Peru Finca Artemira
This coffee is from Finca Artemira. This is a family run farm led by Ebert Huaman Villegas, a young and determined coffee producer from Salinas, a small village 1 hour drive from San Jose de Lourdes and a 2 hour drive from San Ignacio, a well known coffee producing town in Cajamarca.
Family Farm
The name Artemira is dedicated to Ebert’s mother because she raised all 5 of the children due to the unfortunate passing of their father early in their childhood.
The farm has been growing coffee and raising cattle for over 40 years but since 2017, Ebert decided to venture into coffee and plant new varieties into new hectares with new cultivation techniques and processes. It currently cultivates 15 hectares of coffee and 1 hectare with fruits and vegetables.
This is the first time Ebert has exported his coffee as currently this coffee is usually sold to specialty coffee roasters across Peru.
Ebert, along with his mother, brother, sisters, cousins, uncles and aunts work on the farm. In November 2022, Ebert was part of the auction for winning producers who took part in Expo Cajamarca, and he finished 6th with a washed Geisha.
This achievement is a credit to Ebert and his family in improving their practices on the farm, from implementing certain agroforestry systems to improve the moisture of the soil to taking the fermentation process more seriously with repeatable methods for consistent results.
Ebert has invested in his future and his family's future by enrolling in coffee courses provided by Cafe y Cacao, an organisation led by Gene Fundes who has helped improve coffee producers across Peru with coffee growing, cupping, processing and exporting.
Ebert follows a coffee process that has led him to have consistent results over the last few years.
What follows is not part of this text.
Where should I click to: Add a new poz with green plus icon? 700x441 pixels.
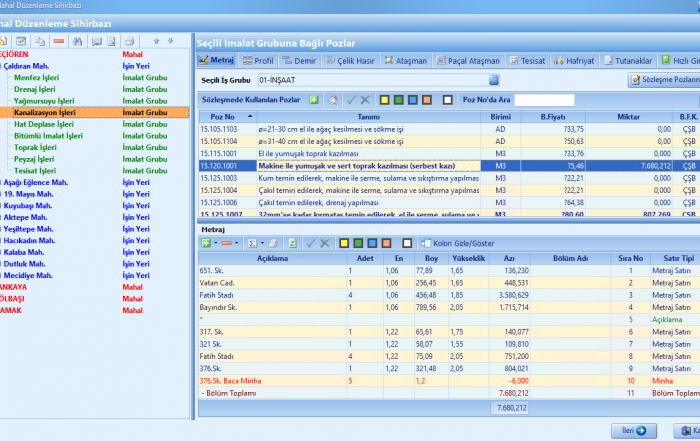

A quick outline of the process is below:
- After harvesting, the cherry coffee is introduced into water tanks, to remove any agent that is in the product, they call this process "liquidation"
- Then they put the cherries into sealed grain pro bags and leave to ferment for 24 hours
- The cherries are then ready to be pulped, leaving the grain with mucilage
- They then remain in the tank for a further fermentation for 36 hours
- Followed by washing and removing the mucilage
- The coffee is then dried on a solar dryer that depending on the ambient temperature, dries between 12 to 21 days
- The remaining dry parchment coffee is between 11% to 12% humidity
Ebert works with a agronomist engineer, Fanny Huaman Villegas on the farm to understand the soil fertility and to see what nutrients the farm is deficient in and how to improve the soil. The last few years they have been using Guano from the island and phosphoric rock along with the compost that they produce to fertilise.
Ebert, like many other coffee producers in Peru, takes the utmost care and respect for the land that provides their income. By default, many of the coffee producers we are working with employ agroforestry systems such as shade grown coffee, protecting the soil, their land and more often than not employ their family and definitely pay living wages.
Certifications such as Fair Trade, Organic, Rainforest Alliance, Bird Friendly, are all initiatives that are undertaken on the majority of farms without them being certified. This is partly because of how the farmers have been taught by their elders and the new knowledge that they are learning by peers and educational institutions such as Cafe & Cacao.